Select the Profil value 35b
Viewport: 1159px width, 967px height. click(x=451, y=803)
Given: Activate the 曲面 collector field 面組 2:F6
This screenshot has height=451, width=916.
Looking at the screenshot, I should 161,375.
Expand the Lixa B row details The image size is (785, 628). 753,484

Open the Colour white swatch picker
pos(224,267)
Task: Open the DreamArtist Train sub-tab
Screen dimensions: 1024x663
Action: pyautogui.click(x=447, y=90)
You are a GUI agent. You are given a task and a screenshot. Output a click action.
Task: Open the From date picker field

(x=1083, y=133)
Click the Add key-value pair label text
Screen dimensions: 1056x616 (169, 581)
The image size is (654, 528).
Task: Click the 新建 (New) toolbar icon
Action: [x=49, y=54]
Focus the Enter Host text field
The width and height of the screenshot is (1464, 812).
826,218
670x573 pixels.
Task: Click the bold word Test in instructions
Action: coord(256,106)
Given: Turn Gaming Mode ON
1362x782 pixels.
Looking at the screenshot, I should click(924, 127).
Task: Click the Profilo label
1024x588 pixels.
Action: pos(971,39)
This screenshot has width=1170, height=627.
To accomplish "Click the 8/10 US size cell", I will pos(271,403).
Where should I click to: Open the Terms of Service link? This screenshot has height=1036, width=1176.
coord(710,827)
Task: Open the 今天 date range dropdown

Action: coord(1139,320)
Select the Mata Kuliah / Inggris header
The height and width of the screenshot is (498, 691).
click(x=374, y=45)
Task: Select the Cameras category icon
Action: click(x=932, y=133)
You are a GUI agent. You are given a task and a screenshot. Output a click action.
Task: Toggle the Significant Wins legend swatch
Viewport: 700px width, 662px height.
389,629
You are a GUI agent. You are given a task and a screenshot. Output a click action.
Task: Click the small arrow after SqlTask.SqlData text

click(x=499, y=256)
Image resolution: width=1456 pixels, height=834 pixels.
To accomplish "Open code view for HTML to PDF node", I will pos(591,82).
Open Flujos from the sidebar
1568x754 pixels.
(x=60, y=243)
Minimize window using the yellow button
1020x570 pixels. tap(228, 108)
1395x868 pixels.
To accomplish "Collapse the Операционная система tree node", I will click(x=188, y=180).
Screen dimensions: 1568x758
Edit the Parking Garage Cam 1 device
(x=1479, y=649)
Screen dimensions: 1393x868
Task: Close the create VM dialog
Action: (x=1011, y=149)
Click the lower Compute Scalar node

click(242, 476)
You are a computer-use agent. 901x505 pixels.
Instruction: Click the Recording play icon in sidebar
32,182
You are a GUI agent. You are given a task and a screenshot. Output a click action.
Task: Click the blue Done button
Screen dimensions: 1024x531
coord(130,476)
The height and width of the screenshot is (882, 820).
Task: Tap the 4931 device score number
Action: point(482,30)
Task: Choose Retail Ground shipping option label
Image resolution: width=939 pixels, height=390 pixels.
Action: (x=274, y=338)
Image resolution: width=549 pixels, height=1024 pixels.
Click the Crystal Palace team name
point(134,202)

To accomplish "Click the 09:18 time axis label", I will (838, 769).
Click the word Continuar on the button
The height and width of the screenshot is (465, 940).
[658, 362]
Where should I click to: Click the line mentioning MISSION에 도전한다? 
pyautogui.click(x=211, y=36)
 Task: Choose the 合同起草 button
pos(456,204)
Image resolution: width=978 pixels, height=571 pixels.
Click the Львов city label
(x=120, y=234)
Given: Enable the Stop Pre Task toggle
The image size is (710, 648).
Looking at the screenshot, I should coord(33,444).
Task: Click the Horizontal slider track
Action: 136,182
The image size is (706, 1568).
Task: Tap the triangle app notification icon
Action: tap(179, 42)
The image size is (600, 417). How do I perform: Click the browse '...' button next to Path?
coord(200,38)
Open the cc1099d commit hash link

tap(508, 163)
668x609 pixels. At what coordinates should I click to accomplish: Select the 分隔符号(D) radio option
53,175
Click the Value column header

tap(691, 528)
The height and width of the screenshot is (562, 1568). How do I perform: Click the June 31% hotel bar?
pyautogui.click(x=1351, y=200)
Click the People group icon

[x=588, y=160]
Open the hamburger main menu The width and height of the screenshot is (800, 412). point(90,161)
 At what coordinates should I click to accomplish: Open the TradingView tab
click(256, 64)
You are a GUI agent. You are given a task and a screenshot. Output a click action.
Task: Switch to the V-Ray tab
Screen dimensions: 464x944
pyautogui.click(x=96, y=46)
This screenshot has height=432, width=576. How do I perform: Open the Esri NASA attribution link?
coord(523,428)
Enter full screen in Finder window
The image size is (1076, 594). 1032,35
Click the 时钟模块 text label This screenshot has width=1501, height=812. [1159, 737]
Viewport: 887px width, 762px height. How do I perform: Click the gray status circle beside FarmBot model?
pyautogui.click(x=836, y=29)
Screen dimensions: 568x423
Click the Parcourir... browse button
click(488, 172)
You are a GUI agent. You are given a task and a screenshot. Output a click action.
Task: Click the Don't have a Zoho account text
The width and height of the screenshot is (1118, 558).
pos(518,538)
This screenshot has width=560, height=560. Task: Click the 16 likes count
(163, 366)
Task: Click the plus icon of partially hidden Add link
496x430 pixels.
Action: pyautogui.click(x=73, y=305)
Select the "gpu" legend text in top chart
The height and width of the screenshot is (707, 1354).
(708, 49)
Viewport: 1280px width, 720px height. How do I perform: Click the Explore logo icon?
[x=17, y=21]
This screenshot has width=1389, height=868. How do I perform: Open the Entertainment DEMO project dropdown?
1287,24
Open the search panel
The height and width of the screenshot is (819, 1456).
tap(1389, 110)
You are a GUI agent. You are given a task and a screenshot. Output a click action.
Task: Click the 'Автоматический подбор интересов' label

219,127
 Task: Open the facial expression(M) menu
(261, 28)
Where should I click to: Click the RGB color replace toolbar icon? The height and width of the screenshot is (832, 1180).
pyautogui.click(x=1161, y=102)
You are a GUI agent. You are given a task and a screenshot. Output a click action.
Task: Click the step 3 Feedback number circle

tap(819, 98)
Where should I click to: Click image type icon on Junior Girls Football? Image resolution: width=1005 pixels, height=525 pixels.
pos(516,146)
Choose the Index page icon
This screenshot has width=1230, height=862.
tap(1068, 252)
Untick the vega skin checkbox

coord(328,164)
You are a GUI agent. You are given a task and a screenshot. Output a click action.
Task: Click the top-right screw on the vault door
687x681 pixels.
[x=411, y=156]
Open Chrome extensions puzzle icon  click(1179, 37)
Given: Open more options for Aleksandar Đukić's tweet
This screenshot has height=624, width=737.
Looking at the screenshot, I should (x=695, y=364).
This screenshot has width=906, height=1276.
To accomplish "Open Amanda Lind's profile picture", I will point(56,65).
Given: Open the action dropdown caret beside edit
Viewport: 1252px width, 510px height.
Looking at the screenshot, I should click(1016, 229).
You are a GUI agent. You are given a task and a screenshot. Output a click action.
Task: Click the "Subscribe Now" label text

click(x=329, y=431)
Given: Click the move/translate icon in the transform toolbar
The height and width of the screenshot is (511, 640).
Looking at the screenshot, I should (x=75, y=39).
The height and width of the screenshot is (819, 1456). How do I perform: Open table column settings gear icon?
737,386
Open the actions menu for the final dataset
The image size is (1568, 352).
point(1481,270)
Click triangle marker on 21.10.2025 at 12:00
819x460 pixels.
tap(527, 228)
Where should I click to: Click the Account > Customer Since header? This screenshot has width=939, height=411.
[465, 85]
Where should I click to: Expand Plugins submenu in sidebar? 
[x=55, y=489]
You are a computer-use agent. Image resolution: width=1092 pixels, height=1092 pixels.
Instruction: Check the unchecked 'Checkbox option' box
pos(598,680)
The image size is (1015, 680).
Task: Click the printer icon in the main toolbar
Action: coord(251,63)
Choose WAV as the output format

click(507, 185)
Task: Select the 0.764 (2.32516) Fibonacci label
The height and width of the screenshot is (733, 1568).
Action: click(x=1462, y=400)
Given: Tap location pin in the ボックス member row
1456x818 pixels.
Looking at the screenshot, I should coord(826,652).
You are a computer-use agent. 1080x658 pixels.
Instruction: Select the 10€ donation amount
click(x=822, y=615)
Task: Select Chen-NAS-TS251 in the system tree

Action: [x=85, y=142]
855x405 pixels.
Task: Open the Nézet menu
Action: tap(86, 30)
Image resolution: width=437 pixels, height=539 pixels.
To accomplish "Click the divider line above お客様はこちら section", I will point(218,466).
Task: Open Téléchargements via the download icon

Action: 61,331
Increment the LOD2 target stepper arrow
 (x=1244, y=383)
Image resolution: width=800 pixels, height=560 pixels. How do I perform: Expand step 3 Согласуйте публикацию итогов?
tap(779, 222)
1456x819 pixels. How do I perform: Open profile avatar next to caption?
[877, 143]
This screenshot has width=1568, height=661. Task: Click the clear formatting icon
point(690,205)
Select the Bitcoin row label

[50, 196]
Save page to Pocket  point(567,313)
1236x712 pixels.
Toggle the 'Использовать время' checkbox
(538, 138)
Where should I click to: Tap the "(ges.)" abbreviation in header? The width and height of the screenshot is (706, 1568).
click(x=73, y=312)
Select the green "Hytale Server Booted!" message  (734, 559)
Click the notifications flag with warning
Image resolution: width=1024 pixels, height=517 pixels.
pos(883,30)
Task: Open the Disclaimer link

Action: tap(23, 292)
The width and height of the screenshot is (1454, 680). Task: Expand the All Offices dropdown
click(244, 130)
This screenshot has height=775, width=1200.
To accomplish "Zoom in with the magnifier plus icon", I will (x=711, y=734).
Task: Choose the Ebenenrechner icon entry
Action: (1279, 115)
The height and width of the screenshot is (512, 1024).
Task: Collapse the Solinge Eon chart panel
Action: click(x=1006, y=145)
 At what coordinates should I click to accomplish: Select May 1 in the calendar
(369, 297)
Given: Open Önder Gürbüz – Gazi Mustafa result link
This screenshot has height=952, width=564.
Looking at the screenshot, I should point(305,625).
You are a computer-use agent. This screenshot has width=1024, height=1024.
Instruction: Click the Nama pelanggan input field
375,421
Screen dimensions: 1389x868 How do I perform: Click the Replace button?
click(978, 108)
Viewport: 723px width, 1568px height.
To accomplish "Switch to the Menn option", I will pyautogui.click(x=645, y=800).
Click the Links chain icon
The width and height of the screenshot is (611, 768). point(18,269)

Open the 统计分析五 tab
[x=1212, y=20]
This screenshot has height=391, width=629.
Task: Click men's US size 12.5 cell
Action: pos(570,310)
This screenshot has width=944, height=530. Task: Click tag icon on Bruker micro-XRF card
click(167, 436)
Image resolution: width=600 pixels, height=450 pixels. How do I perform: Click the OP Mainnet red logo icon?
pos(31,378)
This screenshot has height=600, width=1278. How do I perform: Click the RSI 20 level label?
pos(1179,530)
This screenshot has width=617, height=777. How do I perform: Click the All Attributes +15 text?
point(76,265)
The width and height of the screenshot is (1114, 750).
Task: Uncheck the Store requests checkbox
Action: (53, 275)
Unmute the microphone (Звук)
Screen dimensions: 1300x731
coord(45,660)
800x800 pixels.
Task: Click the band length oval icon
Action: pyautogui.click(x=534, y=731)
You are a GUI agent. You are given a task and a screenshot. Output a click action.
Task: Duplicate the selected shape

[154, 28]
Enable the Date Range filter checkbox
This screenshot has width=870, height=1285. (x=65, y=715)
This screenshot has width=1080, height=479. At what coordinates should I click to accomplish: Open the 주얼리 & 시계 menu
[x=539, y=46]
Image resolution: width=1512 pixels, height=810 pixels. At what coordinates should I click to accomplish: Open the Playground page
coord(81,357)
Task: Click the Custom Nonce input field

Task details: Once you reach the line with "Task: Toggle the" in the data above, copy it and every line after it exactly, up to and including the line with "Task: Choose Retail".

Answer space:
Task: Toggle the Significant Wins legend swatch
Viewport: 700px width, 662px height.
389,629
You are a GUI agent. You are given a task and a screenshot. Output a click action.
Task: Click the small arrow after SqlTask.SqlData text

click(x=499, y=256)
Image resolution: width=1456 pixels, height=834 pixels.
To accomplish "Open code view for HTML to PDF node", I will pos(591,82).
Open Flujos from the sidebar
1568x754 pixels.
(x=60, y=243)
Minimize window using the yellow button
1020x570 pixels. tap(228, 108)
1395x868 pixels.
To accomplish "Collapse the Операционная система tree node", I will click(x=188, y=180).
Screen dimensions: 1568x758
Edit the Parking Garage Cam 1 device
(x=1479, y=649)
Screen dimensions: 1393x868
Task: Close the create VM dialog
Action: (x=1011, y=149)
Click the lower Compute Scalar node

click(242, 476)
You are a computer-use agent. 901x505 pixels.
Instruction: Click the Recording play icon in sidebar
32,182
You are a GUI agent. You are given a task and a screenshot. Output a click action.
Task: Click the blue Done button
Screen dimensions: 1024x531
coord(130,476)
The height and width of the screenshot is (882, 820).
Task: Tap the 4931 device score number
Action: point(482,30)
Task: Choose Retail Ground shipping option label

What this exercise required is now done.